Collected data:
-- -- --
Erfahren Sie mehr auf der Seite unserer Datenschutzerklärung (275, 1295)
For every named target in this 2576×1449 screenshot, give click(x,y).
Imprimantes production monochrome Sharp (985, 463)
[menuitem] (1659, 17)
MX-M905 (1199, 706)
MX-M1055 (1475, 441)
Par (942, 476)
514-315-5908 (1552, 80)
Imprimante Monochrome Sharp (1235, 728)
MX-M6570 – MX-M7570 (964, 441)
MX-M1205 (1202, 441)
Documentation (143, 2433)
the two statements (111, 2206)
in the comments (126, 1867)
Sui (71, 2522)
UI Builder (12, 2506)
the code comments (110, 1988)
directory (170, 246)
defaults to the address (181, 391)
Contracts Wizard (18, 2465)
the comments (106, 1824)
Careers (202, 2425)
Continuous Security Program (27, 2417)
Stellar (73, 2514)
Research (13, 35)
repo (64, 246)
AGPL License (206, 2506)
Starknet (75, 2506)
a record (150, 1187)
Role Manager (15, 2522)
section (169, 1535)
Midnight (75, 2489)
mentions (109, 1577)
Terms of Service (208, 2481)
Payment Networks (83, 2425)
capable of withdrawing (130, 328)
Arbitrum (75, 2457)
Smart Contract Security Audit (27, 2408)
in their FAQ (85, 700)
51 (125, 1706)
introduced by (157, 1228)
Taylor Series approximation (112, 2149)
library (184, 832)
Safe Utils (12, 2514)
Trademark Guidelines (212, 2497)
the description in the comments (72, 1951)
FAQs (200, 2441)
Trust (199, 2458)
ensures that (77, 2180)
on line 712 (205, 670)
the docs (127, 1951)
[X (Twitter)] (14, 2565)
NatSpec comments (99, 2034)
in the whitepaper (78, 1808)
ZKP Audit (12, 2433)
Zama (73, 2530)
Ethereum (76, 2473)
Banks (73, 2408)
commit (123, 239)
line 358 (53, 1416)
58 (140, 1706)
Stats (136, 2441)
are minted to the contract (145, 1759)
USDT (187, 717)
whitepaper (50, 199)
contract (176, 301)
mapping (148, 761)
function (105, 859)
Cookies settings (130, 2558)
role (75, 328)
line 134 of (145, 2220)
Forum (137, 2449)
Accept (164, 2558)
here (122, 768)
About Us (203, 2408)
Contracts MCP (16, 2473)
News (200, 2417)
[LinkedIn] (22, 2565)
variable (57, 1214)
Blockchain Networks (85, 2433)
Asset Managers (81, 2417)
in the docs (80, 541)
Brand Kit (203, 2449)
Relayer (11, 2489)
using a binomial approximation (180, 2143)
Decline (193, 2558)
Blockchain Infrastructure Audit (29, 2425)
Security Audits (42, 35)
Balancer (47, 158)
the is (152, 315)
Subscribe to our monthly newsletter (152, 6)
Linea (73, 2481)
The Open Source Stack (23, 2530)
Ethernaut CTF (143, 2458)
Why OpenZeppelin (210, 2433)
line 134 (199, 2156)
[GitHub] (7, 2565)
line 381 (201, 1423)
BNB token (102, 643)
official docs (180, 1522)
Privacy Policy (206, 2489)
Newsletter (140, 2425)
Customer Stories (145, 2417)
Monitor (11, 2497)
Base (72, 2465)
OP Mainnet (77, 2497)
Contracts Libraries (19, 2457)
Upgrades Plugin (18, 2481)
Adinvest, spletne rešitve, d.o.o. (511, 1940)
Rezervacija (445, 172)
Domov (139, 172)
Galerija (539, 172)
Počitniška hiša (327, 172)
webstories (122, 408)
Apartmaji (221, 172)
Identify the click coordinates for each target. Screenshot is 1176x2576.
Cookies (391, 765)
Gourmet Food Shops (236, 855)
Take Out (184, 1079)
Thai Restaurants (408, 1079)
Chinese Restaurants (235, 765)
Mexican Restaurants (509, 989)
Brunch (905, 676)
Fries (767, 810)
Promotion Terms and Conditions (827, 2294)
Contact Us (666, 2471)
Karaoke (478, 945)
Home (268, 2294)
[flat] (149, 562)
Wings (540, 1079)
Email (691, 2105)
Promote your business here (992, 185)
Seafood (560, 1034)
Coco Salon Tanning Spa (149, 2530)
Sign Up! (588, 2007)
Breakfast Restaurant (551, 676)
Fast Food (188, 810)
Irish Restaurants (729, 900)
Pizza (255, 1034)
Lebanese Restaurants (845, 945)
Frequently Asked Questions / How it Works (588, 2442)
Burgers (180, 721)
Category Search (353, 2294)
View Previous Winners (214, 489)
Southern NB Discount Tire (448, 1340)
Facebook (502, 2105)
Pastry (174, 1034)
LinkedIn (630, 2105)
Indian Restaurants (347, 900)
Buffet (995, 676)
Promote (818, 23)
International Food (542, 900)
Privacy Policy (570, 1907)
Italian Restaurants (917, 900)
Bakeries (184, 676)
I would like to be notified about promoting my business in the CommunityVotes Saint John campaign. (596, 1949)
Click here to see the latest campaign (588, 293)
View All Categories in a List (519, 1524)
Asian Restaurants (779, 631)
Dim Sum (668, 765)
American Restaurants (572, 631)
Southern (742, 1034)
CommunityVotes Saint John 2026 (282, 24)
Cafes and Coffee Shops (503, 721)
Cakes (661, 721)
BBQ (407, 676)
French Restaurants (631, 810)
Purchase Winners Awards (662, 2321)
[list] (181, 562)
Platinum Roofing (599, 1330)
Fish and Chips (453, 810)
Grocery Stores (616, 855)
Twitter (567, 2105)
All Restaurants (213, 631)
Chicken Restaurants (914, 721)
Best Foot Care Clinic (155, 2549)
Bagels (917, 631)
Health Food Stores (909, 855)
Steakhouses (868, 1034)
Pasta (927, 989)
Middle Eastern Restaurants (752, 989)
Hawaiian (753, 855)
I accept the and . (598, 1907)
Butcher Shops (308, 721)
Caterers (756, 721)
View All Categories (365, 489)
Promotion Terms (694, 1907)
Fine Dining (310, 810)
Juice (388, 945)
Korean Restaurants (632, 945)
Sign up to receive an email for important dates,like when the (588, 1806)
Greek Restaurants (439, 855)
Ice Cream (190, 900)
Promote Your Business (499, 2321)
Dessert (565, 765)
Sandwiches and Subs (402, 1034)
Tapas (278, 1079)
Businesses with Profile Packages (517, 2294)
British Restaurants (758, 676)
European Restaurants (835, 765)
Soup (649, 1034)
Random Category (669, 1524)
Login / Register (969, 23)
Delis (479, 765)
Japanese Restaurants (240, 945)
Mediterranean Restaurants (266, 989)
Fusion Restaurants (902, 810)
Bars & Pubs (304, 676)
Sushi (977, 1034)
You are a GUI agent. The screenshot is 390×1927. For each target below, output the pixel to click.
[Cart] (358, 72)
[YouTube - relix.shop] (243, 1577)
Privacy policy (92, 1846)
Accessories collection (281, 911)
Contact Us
-- -- --
TASK ITEM: Copy every record again, keeping each word unchanged.

COMPLETED EXERCISE:
Erfahren Sie mehr auf der Seite unserer Datenschutzerklärung (275, 1295)
For every named target in this 2576×1449 screenshot, give click(x,y).
Imprimantes production monochrome Sharp (985, 463)
[menuitem] (1659, 17)
MX-M905 (1199, 706)
MX-M1055 (1475, 441)
Par (942, 476)
514-315-5908 (1552, 80)
Imprimante Monochrome Sharp (1235, 728)
MX-M6570 – MX-M7570 (964, 441)
MX-M1205 (1202, 441)
Documentation (143, 2433)
the two statements (111, 2206)
in the comments (126, 1867)
Sui (71, 2522)
UI Builder (12, 2506)
the code comments (110, 1988)
directory (170, 246)
defaults to the address (181, 391)
Contracts Wizard (18, 2465)
the comments (106, 1824)
Careers (202, 2425)
Continuous Security Program (27, 2417)
Stellar (73, 2514)
Research (13, 35)
repo (64, 246)
AGPL License (206, 2506)
Starknet (75, 2506)
a record (150, 1187)
Role Manager (15, 2522)
section (169, 1535)
Midnight (75, 2489)
mentions (109, 1577)
Terms of Service (208, 2481)
Payment Networks (83, 2425)
capable of withdrawing (130, 328)
Arbitrum (75, 2457)
Smart Contract Security Audit (27, 2408)
in their FAQ (85, 700)
51 (125, 1706)
introduced by (157, 1228)
Taylor Series approximation (112, 2149)
library (184, 832)
Safe Utils (12, 2514)
Trademark Guidelines (212, 2497)
the description in the comments (72, 1951)
FAQs (200, 2441)
Trust (199, 2458)
ensures that (77, 2180)
on line 712 (205, 670)
the docs (127, 1951)
[X (Twitter)] (14, 2565)
NatSpec comments (99, 2034)
in the whitepaper (78, 1808)
ZKP Audit (12, 2433)
Zama (73, 2530)
Ethereum (76, 2473)
Banks (73, 2408)
commit (123, 239)
line 358 (53, 1416)
58 (140, 1706)
Stats (136, 2441)
are minted to the contract (145, 1759)
USDT (187, 717)
whitepaper (50, 199)
contract (176, 301)
mapping (148, 761)
function (105, 859)
Cookies settings (130, 2558)
role (75, 328)
line 134 of (145, 2220)
Forum (137, 2449)
Accept (164, 2558)
here (122, 768)
About Us (203, 2408)
Contracts MCP (16, 2473)
News (200, 2417)
[LinkedIn] (22, 2565)
variable (57, 1214)
Blockchain Networks (85, 2433)
Asset Managers (81, 2417)
in the docs (80, 541)
Brand Kit (203, 2449)
Relayer (11, 2489)
using a binomial approximation (180, 2143)
Decline (193, 2558)
Blockchain Infrastructure Audit (29, 2425)
Security Audits (42, 35)
Balancer (47, 158)
the is (152, 315)
Subscribe to our monthly newsletter (152, 6)
Linea (73, 2481)
The Open Source Stack (23, 2530)
Ethernaut CTF (143, 2458)
Why OpenZeppelin (210, 2433)
line 134 (199, 2156)
[GitHub] (7, 2565)
line 381 (201, 1423)
BNB token (102, 643)
official docs (180, 1522)
Privacy Policy (206, 2489)
Newsletter (140, 2425)
Customer Stories (145, 2417)
Monitor (11, 2497)
Base (72, 2465)
OP Mainnet (77, 2497)
Contracts Libraries (19, 2457)
Upgrades Plugin (18, 2481)
Adinvest, spletne rešitve, d.o.o. (511, 1940)
Rezervacija (445, 172)
Domov (139, 172)
Galerija (539, 172)
Počitniška hiša (327, 172)
webstories (122, 408)
Apartmaji (221, 172)
Identify the click coordinates for each target. Screenshot is 1176x2576.
Cookies (391, 765)
Gourmet Food Shops (236, 855)
Take Out (184, 1079)
Thai Restaurants (408, 1079)
Chinese Restaurants (235, 765)
Mexican Restaurants (509, 989)
Brunch (905, 676)
Fries (767, 810)
Promotion Terms and Conditions (827, 2294)
Contact Us (666, 2471)
Karaoke (478, 945)
Home (268, 2294)
[flat] (149, 562)
Wings (540, 1079)
Email (691, 2105)
Promote your business here (992, 185)
Seafood (560, 1034)
Coco Salon Tanning Spa (149, 2530)
Sign Up! (588, 2007)
Breakfast Restaurant (551, 676)
Fast Food (188, 810)
Irish Restaurants (729, 900)
Pizza (255, 1034)
Lebanese Restaurants (845, 945)
Frequently Asked Questions / How it Works (588, 2442)
Burgers (180, 721)
Category Search (353, 2294)
View Previous Winners (214, 489)
Southern NB Discount Tire (448, 1340)
Facebook (502, 2105)
Pastry (174, 1034)
LinkedIn (630, 2105)
Indian Restaurants (347, 900)
Buffet (995, 676)
Promote (818, 23)
International Food (542, 900)
Privacy Policy (570, 1907)
Italian Restaurants (917, 900)
Bakeries (184, 676)
I would like to be notified about promoting my business in the CommunityVotes Saint John campaign. (596, 1949)
Click here to see the latest campaign (588, 293)
View All Categories in a List (519, 1524)
Asian Restaurants (779, 631)
Dim Sum (668, 765)
American Restaurants (572, 631)
Southern (742, 1034)
CommunityVotes Saint John 2026 (282, 24)
Cafes and Coffee Shops (503, 721)
Cakes (661, 721)
BBQ (407, 676)
French Restaurants (631, 810)
Purchase Winners Awards (662, 2321)
[list] (181, 562)
Platinum Roofing (599, 1330)
Fish and Chips (453, 810)
Grocery Stores (616, 855)
Twitter (567, 2105)
All Restaurants (213, 631)
Chicken Restaurants (914, 721)
Best Foot Care Clinic (155, 2549)
Bagels (917, 631)
Health Food Stores (909, 855)
Steakhouses (868, 1034)
Pasta (927, 989)
Middle Eastern Restaurants (752, 989)
Hawaiian (753, 855)
I accept the and . (598, 1907)
Butcher Shops (308, 721)
Caterers (756, 721)
View All Categories (365, 489)
Promotion Terms (694, 1907)
Fine Dining (310, 810)
Juice (388, 945)
Korean Restaurants (632, 945)
Sign up to receive an email for important dates,like when the (588, 1806)
Greek Restaurants (439, 855)
Ice Cream (190, 900)
Promote Your Business (499, 2321)
Dessert (565, 765)
Sandwiches and Subs (402, 1034)
Tapas (278, 1079)
Businesses with Profile Packages (517, 2294)
British Restaurants (758, 676)
European Restaurants (835, 765)
Soup (649, 1034)
Random Category (669, 1524)
Login / Register (969, 23)
Delis (479, 765)
Japanese Restaurants (240, 945)
Mediterranean Restaurants (266, 989)
Fusion Restaurants (902, 810)
Bars & Pubs (304, 676)
Sushi (977, 1034)
You are a GUI agent. The screenshot is 390×1927. For each target below, output the pixel to click.
[Cart] (358, 72)
[YouTube - relix.shop] (243, 1577)
Privacy policy (92, 1846)
Accessories collection (281, 911)
Contact Us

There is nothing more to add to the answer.